=== Selection ===
Richard_Wagner_by_Caesar_Willich_ca_1862 (c) Wiesbaden Marketing

Germany is known as a land of great composers. Their works can be heard around the world – and not least of all in concert halls, churches and cathedrals throughout Germany’s historic cities.

Significant musical history was written by Johann Sebastian Bach. His family lived for years in Erfurt.

This composer from the period of Baroque is recalled by a tour called “Following Bach through the City”. Every year, Erfurt also hosts the “Thüringische Bachwochen” (Thuringian Bach Weeks) – an excellent tradition that offers much for music lovers.

Brahms composed his “Third Symphony” in Wiesbaden, and Wagner worked on his opera “Die Meistersinger of Nürnberg” (The Mastersingers of Nuremberg) in a nearby villa on the Rhine River.

Wolfgang Amadeus Mozart also has roots in Germany’s Historic Highlights cities. His father, Leopold Mozart, was born in Augsburg in a house that is still standing and houses a museum.

Consequently Augsburg is understandably proud of its Mozartian heritage. So much so, that the ‘Mozart@Augsburg’ festival celebrates its musical Mozart heritage in Germany´s Mozart city.

Since 1921, Würzburg has been hosting an annual Mozart Festival at its famous Würzburg Residence, a UNESCO world heritage site. The festival is one of the leading music festivals in Germany and many internationally renowned artists have performed here over the years.

Although Bonn, just to the north, is better known as the birthplace of Ludwig von Beethoven, the world’s largest private Beethoven exhibition is in Koblenz. It was in the house at Wambachstrasse 204 that the composer’s mother, Maria Magdelena, was born in 1746.

Today, the “Mutter-Beethoven-Haus” (Mother-Beethoven-House) also houses documents and letters of cultural figures of the period.



Wagner (c) WICM

Richard Wagner’s opera “Die Meistersinger von Nürnberg” (The Mastersingers of Nuremberg) drew its material from the German music history and refers to the minnesang of the so-called “Meistersinger” (mastersingers).

In order to be able to compose in peace, Wagner moved into the country house “Villa Annica” at the bank of the Rhine river in Wiesbaden-Biebrich. From the large living room, he was able to see the baroque “Schloss Biebrich” (Biebrich Castle). The visits to the casino and to the theater in Wiesbaden were a welcome change for him. The overture of the “Meistersinger” was finally created.

To this day, the Richard Wagner Park in Wiesbaden represents Wagner’s original plans of creating an opera house there. However, this project was eventually realized in Bayreuth. Wagner also had a significant influence on the local woodwind manufacturer Wilhelm Heckel. He followed the wishes of the composer and built a baritone-oboe for him – the “Heckelphon” became worldfamous.

The workshop still exists in Wiesbaden and is one of the oldest woodwind manufacturers ever.



Codex Manesse (c) Universitätsbibliothek Heidelberg
Walther von der Vogelweide

The 12th century was the great epoque of courtly rituals. Table etiquette and manners were refined. In lyric poetry,minnesang became very popular. The relationship between man and woman that was portrayed in minnesang (minne = love), was totally new back then.

=== Provided material ===
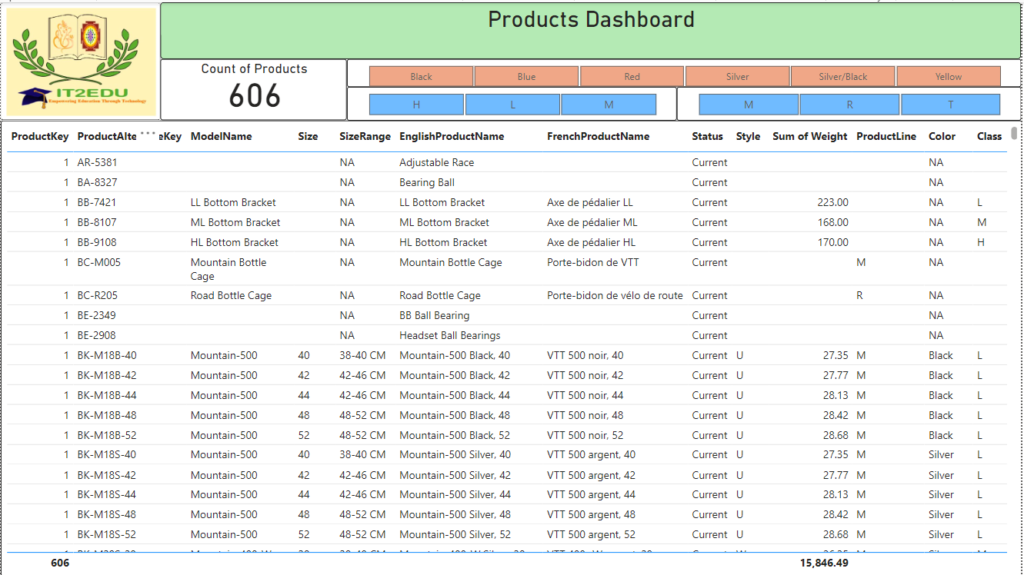
Task: Select the Black color slicer button
Action: [x=421, y=77]
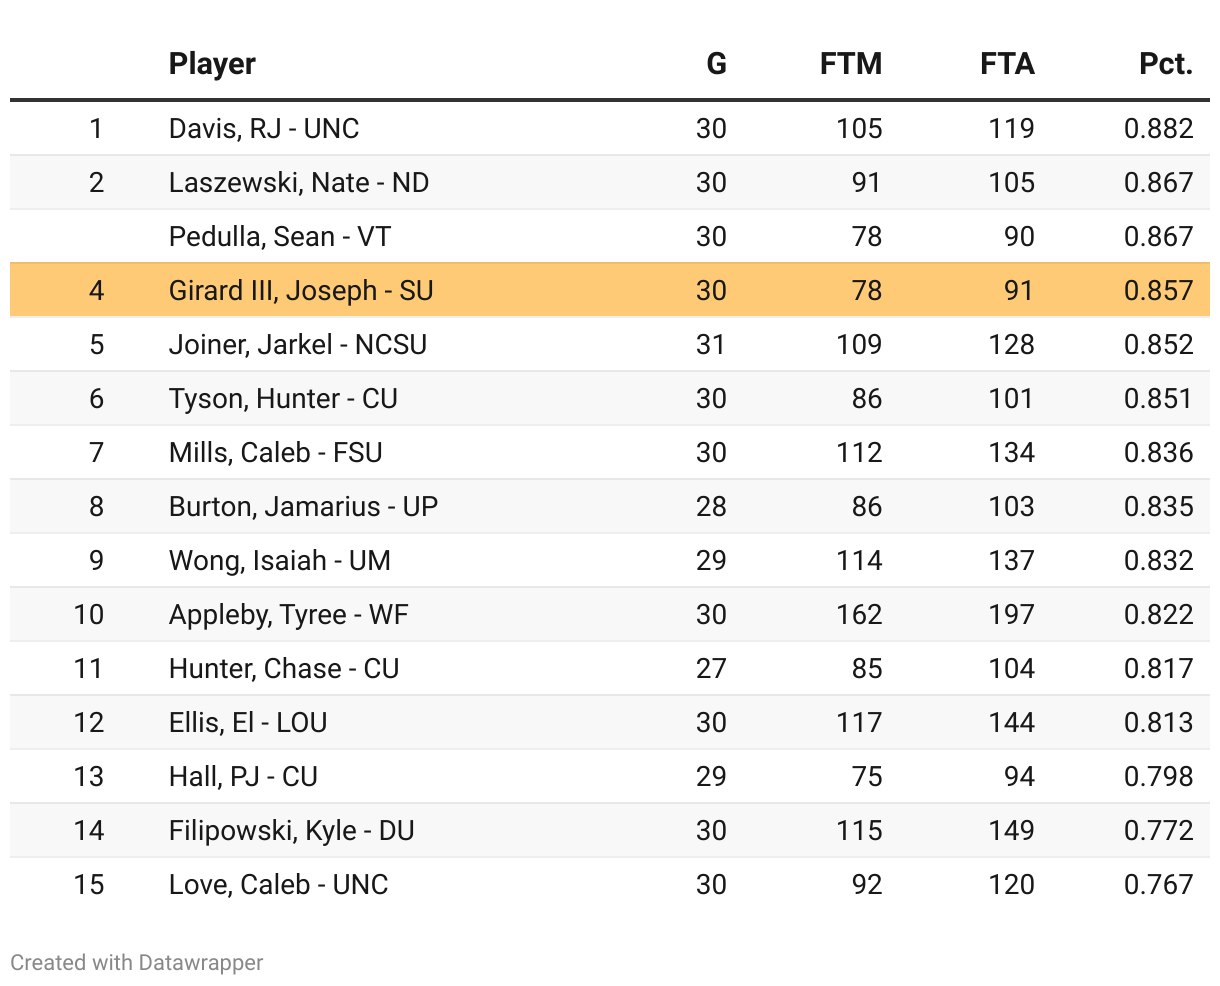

=== Requests ===
- a) Can you write out the part of the piece on German composers starting with "In order to" and going on through "woodwind manufacturers ever."?
- b) Could you extend the piece on German composers, picking up right after its final sentence?
The lines are separate material and have no connection to the piece on German composers.

=== Answers in order ===
- a)
In order to be able to compose in peace, Wagner moved into the country house “Villa Annica” at the bank of the Rhine river in Wiesbaden-Biebrich. From the large living room, he was able to see the baroque “Schloss Biebrich” (Biebrich Castle). The visits to the casino and to the theater in Wiesbaden were a welcome change for him. The overture of the “Meistersinger” was finally created.

To this day, the Richard Wagner Park in Wiesbaden represents Wagner’s original plans of creating an opera house there. However, this project was eventually realized in Bayreuth. Wagner also had a significant influence on the local woodwind manufacturer Wilhelm Heckel. He followed the wishes of the composer and built a baritone-oboe for him – the “Heckelphon” became worldfamous.

The workshop still exists in Wiesbaden and is one of the oldest woodwind manufacturers ever.

- b)
One of the most famous minnesingers of that period was Walther von der Vogelweide who worked in Würzburg. Among the so-called “Meistersinger” (mastersingers) of the Late Middle Ages, Konrad von Würzburg was considered one of the “Twelve old masters” of minnesang.

Frauenlob’s particular merit was the authorship of the Codex Manesse, also known as the “Große Heidelberger Liederhandschrift” (medieval songbook). This is the largest and most famous German song manuscript of the Middle Ages.

Since 1888, the manuscript is again preserved in the library of Heidelberg University and one facsimile is constantly presented in the foyer of the library’s second floor.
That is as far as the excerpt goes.